▶ [Objective]
Please render the rows below as a Markdown table with two columns, "No." and "Row". Number each row and leave out any blank lines.

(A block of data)
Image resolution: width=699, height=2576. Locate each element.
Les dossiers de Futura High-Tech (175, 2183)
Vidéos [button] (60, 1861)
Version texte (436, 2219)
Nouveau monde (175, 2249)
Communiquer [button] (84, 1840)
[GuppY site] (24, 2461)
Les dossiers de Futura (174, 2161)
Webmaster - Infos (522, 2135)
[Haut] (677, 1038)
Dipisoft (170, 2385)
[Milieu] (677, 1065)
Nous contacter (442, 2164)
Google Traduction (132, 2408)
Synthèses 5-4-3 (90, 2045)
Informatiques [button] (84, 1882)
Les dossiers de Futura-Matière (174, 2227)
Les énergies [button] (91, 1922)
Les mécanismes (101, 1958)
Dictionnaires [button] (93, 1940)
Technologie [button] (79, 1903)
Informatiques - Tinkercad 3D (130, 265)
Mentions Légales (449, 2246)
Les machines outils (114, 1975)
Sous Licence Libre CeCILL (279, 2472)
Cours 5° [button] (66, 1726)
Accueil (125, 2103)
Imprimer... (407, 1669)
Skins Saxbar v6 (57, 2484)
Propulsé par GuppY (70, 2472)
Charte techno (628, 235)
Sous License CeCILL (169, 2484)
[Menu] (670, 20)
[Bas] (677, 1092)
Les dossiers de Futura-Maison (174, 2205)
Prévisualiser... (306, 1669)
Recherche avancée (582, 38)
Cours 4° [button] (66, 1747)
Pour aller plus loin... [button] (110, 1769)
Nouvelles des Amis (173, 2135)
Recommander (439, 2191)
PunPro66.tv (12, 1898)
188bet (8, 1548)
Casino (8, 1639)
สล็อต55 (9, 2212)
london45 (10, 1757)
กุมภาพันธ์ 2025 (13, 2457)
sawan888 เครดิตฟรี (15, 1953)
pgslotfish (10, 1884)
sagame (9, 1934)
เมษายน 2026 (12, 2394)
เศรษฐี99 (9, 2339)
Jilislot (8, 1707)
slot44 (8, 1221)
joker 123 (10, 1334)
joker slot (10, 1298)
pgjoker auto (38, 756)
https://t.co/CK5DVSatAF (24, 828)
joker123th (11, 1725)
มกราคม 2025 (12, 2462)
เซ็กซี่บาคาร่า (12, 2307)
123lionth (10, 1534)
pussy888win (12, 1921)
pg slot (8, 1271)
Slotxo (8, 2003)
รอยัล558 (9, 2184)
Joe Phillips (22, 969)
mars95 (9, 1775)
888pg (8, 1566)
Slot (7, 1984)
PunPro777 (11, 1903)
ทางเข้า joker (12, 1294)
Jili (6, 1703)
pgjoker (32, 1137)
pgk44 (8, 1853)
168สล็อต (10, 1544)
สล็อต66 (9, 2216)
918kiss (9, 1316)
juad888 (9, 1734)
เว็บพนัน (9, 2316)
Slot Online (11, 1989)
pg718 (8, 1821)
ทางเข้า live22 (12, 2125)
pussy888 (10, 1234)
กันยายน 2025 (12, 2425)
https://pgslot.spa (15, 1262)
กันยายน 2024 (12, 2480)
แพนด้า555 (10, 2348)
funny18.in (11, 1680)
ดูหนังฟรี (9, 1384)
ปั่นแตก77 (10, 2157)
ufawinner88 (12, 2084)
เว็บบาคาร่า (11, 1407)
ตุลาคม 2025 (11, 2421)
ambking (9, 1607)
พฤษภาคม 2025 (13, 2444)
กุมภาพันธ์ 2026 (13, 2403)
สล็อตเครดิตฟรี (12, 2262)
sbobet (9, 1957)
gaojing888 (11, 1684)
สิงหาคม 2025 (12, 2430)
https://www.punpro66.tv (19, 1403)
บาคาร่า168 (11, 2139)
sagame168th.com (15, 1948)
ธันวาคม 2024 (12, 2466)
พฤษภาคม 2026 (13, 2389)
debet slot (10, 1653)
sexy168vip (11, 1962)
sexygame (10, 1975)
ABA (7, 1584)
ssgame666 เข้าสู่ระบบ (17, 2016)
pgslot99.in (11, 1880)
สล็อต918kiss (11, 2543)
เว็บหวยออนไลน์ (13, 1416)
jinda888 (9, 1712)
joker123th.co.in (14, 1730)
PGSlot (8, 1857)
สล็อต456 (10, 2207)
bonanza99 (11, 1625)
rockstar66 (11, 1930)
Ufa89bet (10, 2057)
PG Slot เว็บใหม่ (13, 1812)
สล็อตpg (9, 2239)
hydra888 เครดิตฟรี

▶ [Correct answer]
| No. | Row |
|---|---|
| 1 | Image resolution: width=699, height=2576. Locate each element. |
| 2 | Les dossiers de Futura High-Tech (175, 2183) |
| 3 | Vidéos [button] (60, 1861) |
| 4 | Version texte (436, 2219) |
| 5 | Nouveau monde (175, 2249) |
| 6 | Communiquer [button] (84, 1840) |
| 7 | [GuppY site] (24, 2461) |
| 8 | Les dossiers de Futura (174, 2161) |
| 9 | Webmaster - Infos (522, 2135) |
| 10 | [Haut] (677, 1038) |
| 11 | Dipisoft (170, 2385) |
| 12 | [Milieu] (677, 1065) |
| 13 | Nous contacter (442, 2164) |
| 14 | Google Traduction (132, 2408) |
| 15 | Synthèses 5-4-3 (90, 2045) |
| 16 | Informatiques [button] (84, 1882) |
| 17 | Les dossiers de Futura-Matière (174, 2227) |
| 18 | Les énergies [button] (91, 1922) |
| 19 | Les mécanismes (101, 1958) |
| 20 | Dictionnaires [button] (93, 1940) |
| 21 | Technologie [button] (79, 1903) |
| 22 | Informatiques - Tinkercad 3D (130, 265) |
| 23 | Mentions Légales (449, 2246) |
| 24 | Les machines outils (114, 1975) |
| 25 | Sous Licence Libre CeCILL (279, 2472) |
| 26 | Cours 5° [button] (66, 1726) |
| 27 | Accueil (125, 2103) |
| 28 | Imprimer... (407, 1669) |
| 29 | Skins Saxbar v6 (57, 2484) |
| 30 | Propulsé par GuppY (70, 2472) |
| 31 | Charte techno (628, 235) |
| 32 | Sous License CeCILL (169, 2484) |
| 33 | [Menu] (670, 20) |
| 34 | [Bas] (677, 1092) |
| 35 | Les dossiers de Futura-Maison (174, 2205) |
| 36 | Prévisualiser... (306, 1669) |
| 37 | Recherche avancée (582, 38) |
| 38 | Cours 4° [button] (66, 1747) |
| 39 | Pour aller plus loin... [button] (110, 1769) |
| 40 | Nouvelles des Amis (173, 2135) |
| 41 | Recommander (439, 2191) |
| 42 | PunPro66.tv (12, 1898) |
| 43 | 188bet (8, 1548) |
| 44 | Casino (8, 1639) |
| 45 | สล็อต55 (9, 2212) |
| 46 | london45 (10, 1757) |
| 47 | กุมภาพันธ์ 2025 (13, 2457) |
| 48 | sawan888 เครดิตฟรี (15, 1953) |
| 49 | pgslotfish (10, 1884) |
| 50 | sagame (9, 1934) |
| 51 | เมษายน 2026 (12, 2394) |
| 52 | เศรษฐี99 (9, 2339) |
| 53 | Jilislot (8, 1707) |
| 54 | slot44 (8, 1221) |
| 55 | joker 123 (10, 1334) |
| 56 | joker slot (10, 1298) |
| 57 | pgjoker auto (38, 756) |
| 58 | https://t.co/CK5DVSatAF (24, 828) |
| 59 | joker123th (11, 1725) |
| 60 | มกราคม 2025 (12, 2462) |
| 61 | เซ็กซี่บาคาร่า (12, 2307) |
| 62 | 123lionth (10, 1534) |
| 63 | pussy888win (12, 1921) |
| 64 | pg slot (8, 1271) |
| 65 | Slotxo (8, 2003) |
| 66 | รอยัล558 (9, 2184) |
| 67 | Joe Phillips (22, 969) |
| 68 | mars95 (9, 1775) |
| 69 | 888pg (8, 1566) |
| 70 | Slot (7, 1984) |
| 71 | PunPro777 (11, 1903) |
| 72 | ทางเข้า joker (12, 1294) |
| 73 | Jili (6, 1703) |
| 74 | pgjoker (32, 1137) |
| 75 | pgk44 (8, 1853) |
| 76 | 168สล็อต (10, 1544) |
| 77 | สล็อต66 (9, 2216) |
| 78 | 918kiss (9, 1316) |
| 79 | juad888 (9, 1734) |
| 80 | เว็บพนัน (9, 2316) |
| 81 | Slot Online (11, 1989) |
| 82 | pg718 (8, 1821) |
| 83 | ทางเข้า live22 (12, 2125) |
| 84 | pussy888 (10, 1234) |
| 85 | กันยายน 2025 (12, 2425) |
| 86 | https://pgslot.spa (15, 1262) |
| 87 | กันยายน 2024 (12, 2480) |
| 88 | แพนด้า555 (10, 2348) |
| 89 | funny18.in (11, 1680) |
| 90 | ดูหนังฟรี (9, 1384) |
| 91 | ปั่นแตก77 (10, 2157) |
| 92 | ufawinner88 (12, 2084) |
| 93 | เว็บบาคาร่า (11, 1407) |
| 94 | ตุลาคม 2025 (11, 2421) |
| 95 | ambking (9, 1607) |
| 96 | พฤษภาคม 2025 (13, 2444) |
| 97 | กุมภาพันธ์ 2026 (13, 2403) |
| 98 | สล็อตเครดิตฟรี (12, 2262) |
| 99 | sbobet (9, 1957) |
| 100 | gaojing888 (11, 1684) |
| 101 | สิงหาคม 2025 (12, 2430) |
| 102 | https://www.punpro66.tv (19, 1403) |
| 103 | บาคาร่า168 (11, 2139) |
| 104 | sagame168th.com (15, 1948) |
| 105 | ธันวาคม 2024 (12, 2466) |
| 106 | พฤษภาคม 2026 (13, 2389) |
| 107 | debet slot (10, 1653) |
| 108 | sexy168vip (11, 1962) |
| 109 | sexygame (10, 1975) |
| 110 | ABA (7, 1584) |
| 111 | ssgame666 เข้าสู่ระบบ (17, 2016) |
| 112 | pgslot99.in (11, 1880) |
| 113 | สล็อต918kiss (11, 2543) |
| 114 | เว็บหวยออนไลน์ (13, 1416) |
| 115 | jinda888 (9, 1712) |
| 116 | joker123th.co.in (14, 1730) |
| 117 | PGSlot (8, 1857) |
| 118 | สล็อต456 (10, 2207) |
| 119 | bonanza99 (11, 1625) |
| 120 | rockstar66 (11, 1930) |
| 121 | Ufa89bet (10, 2057) |
| 122 | PG Slot เว็บใหม่ (13, 1812) |
| 123 | สล็อตpg (9, 2239) |
| 124 | hydra888 เครดิตฟรี |